翌日の昼ごろ、みんなうち合わせなどで出払っていて、私しか事務所にいなかった時、S川氏がげんなりした顔で事務所にやって来た。
「もっちー、ちょっといいかいなぁ? これ、見てほしいんやけど……」
普段のはつらつとしたテンションとは違う、明らかにヘコみ気味な口ぶり。
いぶかしみながらも言われるがまま事務所の外に出ると、そこにはS川氏のFTOが止まっていた。
ボンネットに、さながら日の丸のような大きな赤い塗料をかけられた無惨な姿で。
「え、いや、どうしたんっすかコレ……」
「いま車取りに来たら、なんかこんなんされとってさぁ……」
呆然とFTOを見つめる二人。
スーパーの近くには、確か中学校だか小学校があったはずで、おそらくはそこの悪ガキのいたずらに違いなかった。
「しかしこれはまた……」
いたずらにしても、程がある。
「どうかいな、もっちー。これ、落ちると思う?」
「んー、どうかなぁ……」
持っていたちり紙で赤インクを撫でてみると、ずるり、という感じで延びた。
赤い部分が拡げられたことに対してS川氏は少々憮然とした顔をしながら「あっ」と小さな声を上げたが、これは不幸中の幸いを示す事でもあった。
やられた時間はわからないが、少なくとも自動車のボディになじんでしまうような塗料では無い。つまりは水性塗料ということである。
「あー、多分これ赤いボールペンの中身っすねー」
「え、マジ!?」
「ええ、おそらく。だから、水洗いすれば何とかなるんじゃないっすかね?」
S川氏の瞳に、生気がよみがえる。
「あ、悪いけど落とすの手伝ってもらえるかいな?」
「ええ、そりゃもちろんいいっすよ」
だが事務所には、長いホースはもちろんながら、バケツも無ければぞうきんもない。
住み着いている人間がいるにもかかわらず、人間の生活的見地からみれば何かが欠けている事を露呈してしまったが、とにかくそういう便利アイテムは無かったのである。
そこで二人が目を付けたのは、事務所内に不自然なまでの量が転がっている、2リットルの空のペットボトル。
それらは軽く20個はあったのではないだろうか。
(何故そんなことになっていたのかは、次回に譲る)
我々は次々にペットボトルに水を蓄えていく。
それから手分けして、合計40リットルの水とキッチンペーパー1本を持ち、FTOの元へ走った。
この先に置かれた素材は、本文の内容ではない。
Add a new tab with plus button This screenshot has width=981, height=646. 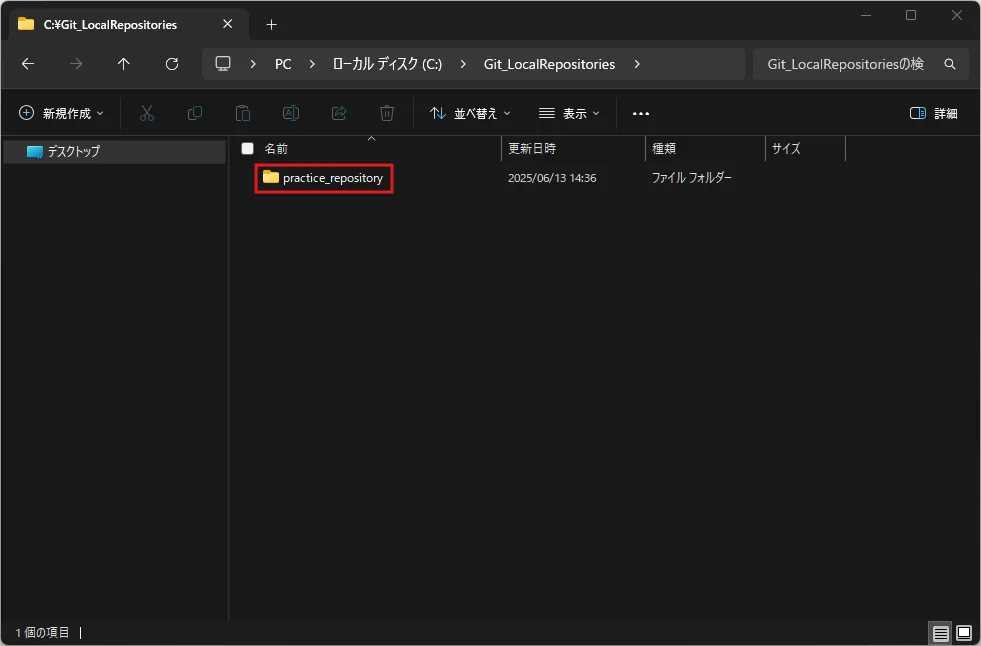click(x=272, y=24)
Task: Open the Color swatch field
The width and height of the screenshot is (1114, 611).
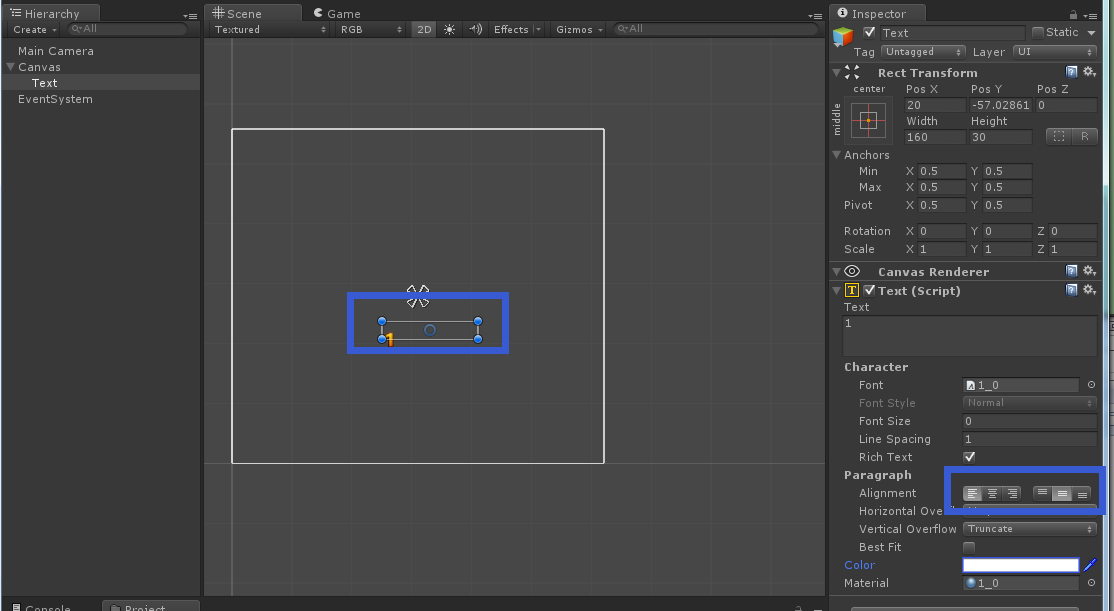Action: click(1020, 565)
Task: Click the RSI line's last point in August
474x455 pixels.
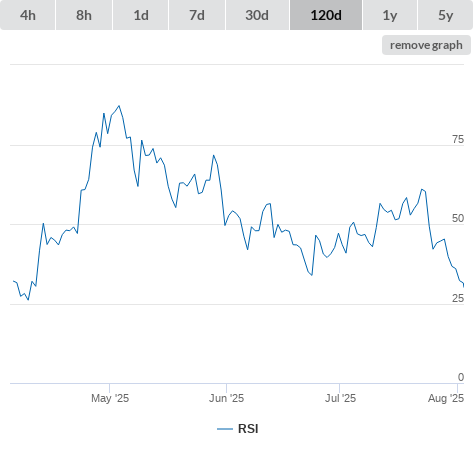Action: (x=464, y=286)
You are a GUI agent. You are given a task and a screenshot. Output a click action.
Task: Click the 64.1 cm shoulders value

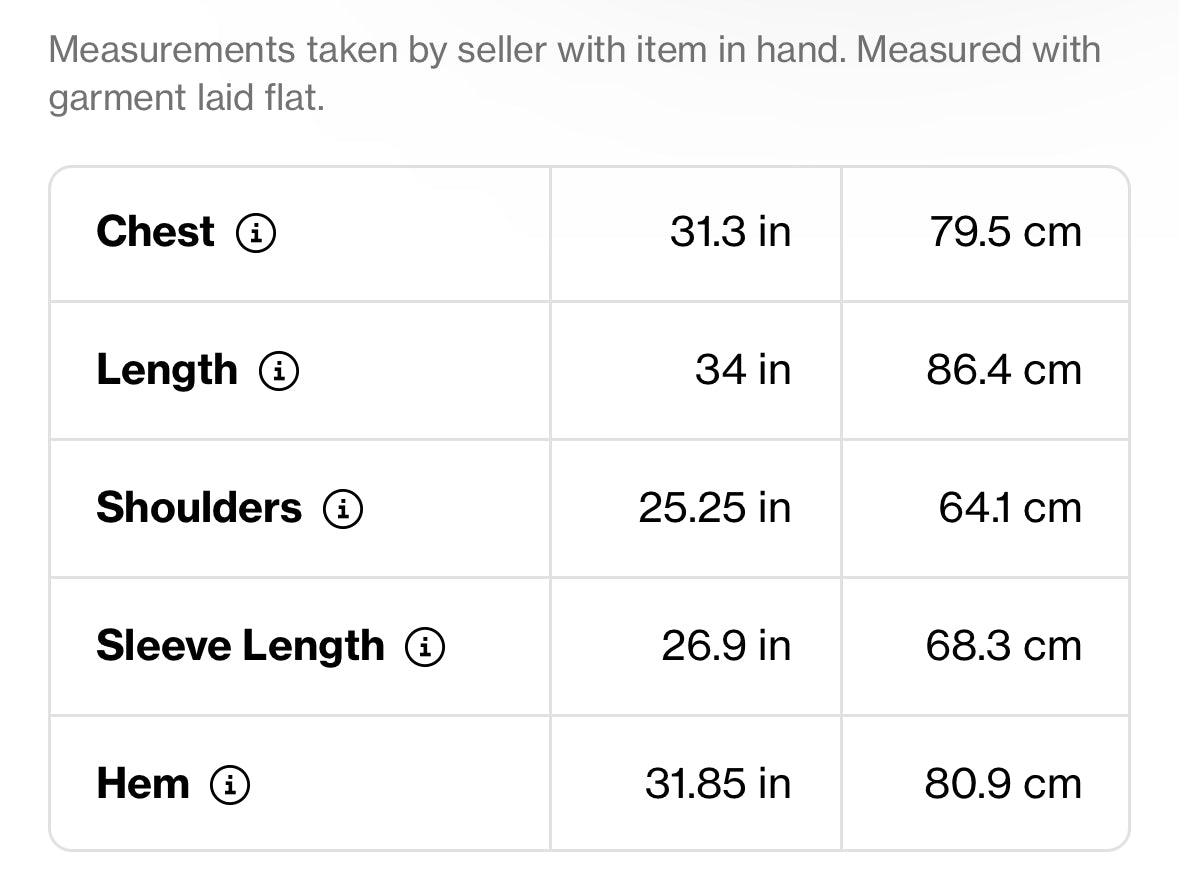point(1010,508)
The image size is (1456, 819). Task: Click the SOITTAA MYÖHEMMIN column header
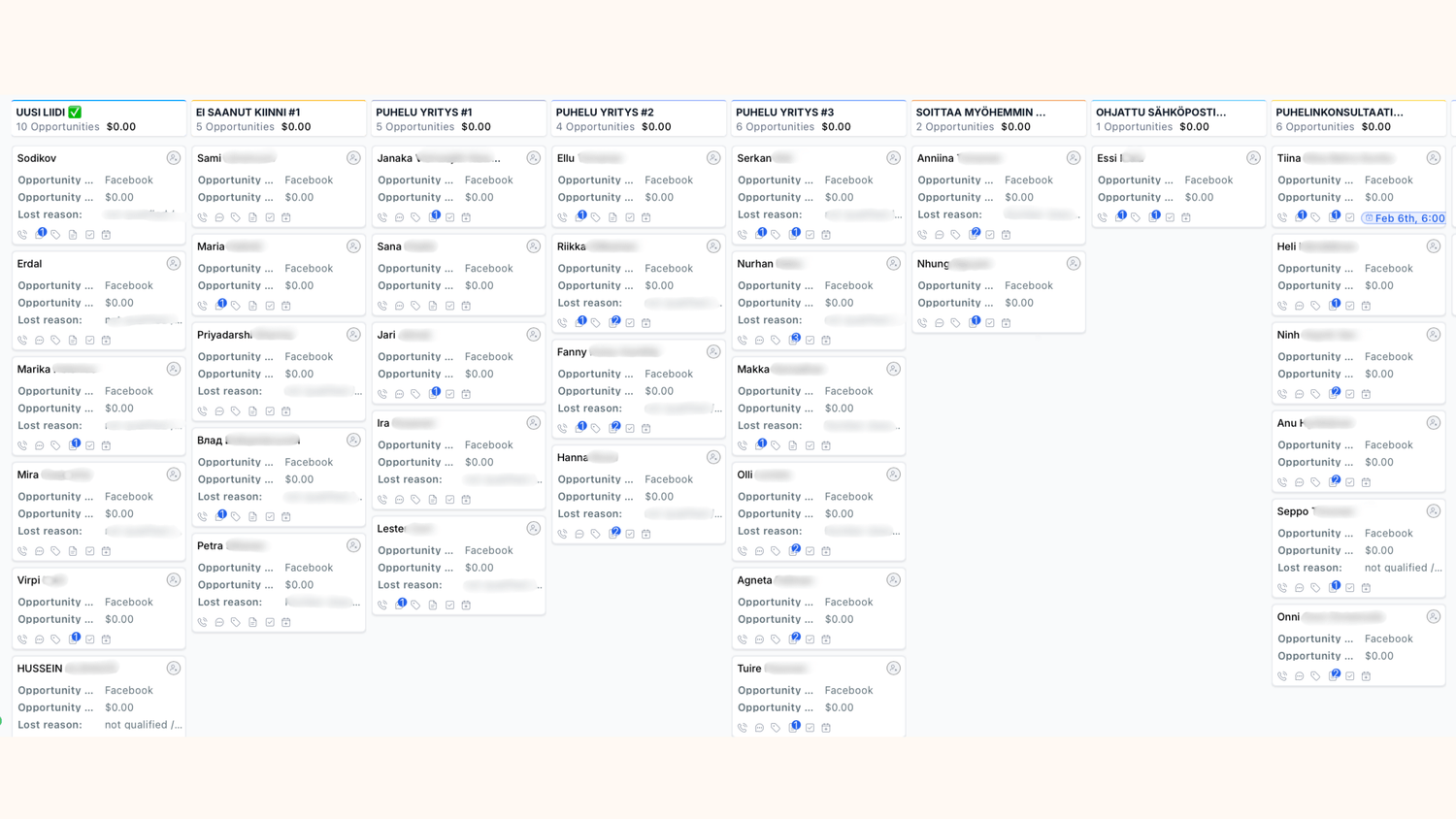(980, 113)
これだけで、嫌と言うほどの重労働である。
「んじゃ、かけてみますね」
ボンネットに注がれる水。
「おおっ!」
S川氏の歓声が上がる。
透明な水は、バンパーからしたたり落ちる頃には真紅に染まっていく。
「やった、やったよこれ、いけるよこれ! よかったぁー」
水をかけながらキッチンペーパーで拭い取ることしばし。
FTOから、日の丸が消えた。

かくしてS川氏を襲った悲劇は、去った。
だが、その跡には別の問題が発生していた。
二人して動揺していたため、インクを洗い流す作業は事務所前の道路上でやってしまったのである。
ボンネットから赤いものは消えたが、それはつまり、アスファルトを赤く染めたということである。
他の住人がびっくりすることは間違いないため、我々はボンネットにかけたのと同量の水を運び、道を掃除する事となったのである。
しかし道路上から完全に赤味をぬぐい去ることは出来ず、それらが完全に消え去るには、結局2回くらいの雨を待たねばならなかったのであった。